The major connection between the Pan-Grave gravesites is the commonality of artifacts. Common grave artifacts include axes, armbands, bovine skulls, and, most importantly, pottery. A majority of the pottery found in Pan-Grave burials was not made by them. They were likely the result of trade with other cultures. The materials used were from all over the world. There were intricate hand-made pots that were made by the Pan-Grave people. The bovine skulls, from deer or other antlered animals, were painted with scenes of battle. For ceremonial and practical reasons, most of the burials included axes and arm bands. This was not a rite for just the men either; women and young children, who were no older than a few weeks or years old, were buried with wood axes as well.

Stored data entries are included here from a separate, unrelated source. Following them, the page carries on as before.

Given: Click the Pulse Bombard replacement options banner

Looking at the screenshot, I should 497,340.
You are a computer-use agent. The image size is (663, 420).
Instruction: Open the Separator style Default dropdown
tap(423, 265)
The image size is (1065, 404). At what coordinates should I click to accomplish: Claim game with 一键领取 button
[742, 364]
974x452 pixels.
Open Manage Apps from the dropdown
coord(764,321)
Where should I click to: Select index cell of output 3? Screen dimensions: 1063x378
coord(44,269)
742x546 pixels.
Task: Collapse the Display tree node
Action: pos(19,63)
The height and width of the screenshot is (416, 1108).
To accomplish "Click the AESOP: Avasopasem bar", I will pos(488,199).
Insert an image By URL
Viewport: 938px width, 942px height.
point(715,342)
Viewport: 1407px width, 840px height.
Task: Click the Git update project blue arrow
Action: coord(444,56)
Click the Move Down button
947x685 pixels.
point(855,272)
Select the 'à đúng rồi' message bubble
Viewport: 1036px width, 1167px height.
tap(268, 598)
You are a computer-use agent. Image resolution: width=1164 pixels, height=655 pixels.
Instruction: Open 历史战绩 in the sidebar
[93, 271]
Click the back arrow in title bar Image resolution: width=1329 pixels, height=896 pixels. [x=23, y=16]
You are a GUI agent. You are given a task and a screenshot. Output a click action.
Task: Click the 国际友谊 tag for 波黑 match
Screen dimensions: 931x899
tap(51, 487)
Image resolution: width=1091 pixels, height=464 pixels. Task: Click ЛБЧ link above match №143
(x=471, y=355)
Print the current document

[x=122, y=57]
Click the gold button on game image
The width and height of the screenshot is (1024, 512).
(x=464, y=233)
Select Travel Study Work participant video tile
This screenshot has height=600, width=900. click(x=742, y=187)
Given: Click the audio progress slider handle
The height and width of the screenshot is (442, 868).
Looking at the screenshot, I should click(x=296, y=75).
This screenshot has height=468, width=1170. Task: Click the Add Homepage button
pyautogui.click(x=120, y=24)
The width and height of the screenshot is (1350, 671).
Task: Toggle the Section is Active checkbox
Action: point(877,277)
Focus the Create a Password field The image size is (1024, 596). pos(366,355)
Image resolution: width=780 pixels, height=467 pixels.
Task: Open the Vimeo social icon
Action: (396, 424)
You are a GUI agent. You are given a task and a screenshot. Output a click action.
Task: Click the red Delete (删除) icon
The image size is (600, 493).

== Mostagedda Grave 3252 ==
The only textual evidence that has been definitively associated with the Pan-Grave culture was found in a grave at a large cemetery in Mostagedda. The text consists of six Egyptian hieroglyphs painted on an ox skull, and the grave itself only consisted of buried goat and cow remains.

There is discussion over the interpretation of the text; scholars believe that the text is most likely a personal name or a title. It has commonly been read as Ḳskꜣnt,  meaning ‘master of the horn’. However, scholars such as Julien Cooper have suggested that the text is rather etymologically descended from an ancient Eastern African language, and thus the common interpretation is inaccurate.

The Egyptian art style and script may allude to a strong connection between the Pan-Grave Culture and Egypt. The evidence of other typically Egyptian artwork, burial customs, and pottery in other Pan-Grave burials suggests a high level of syncretism in Pan-Grave communities.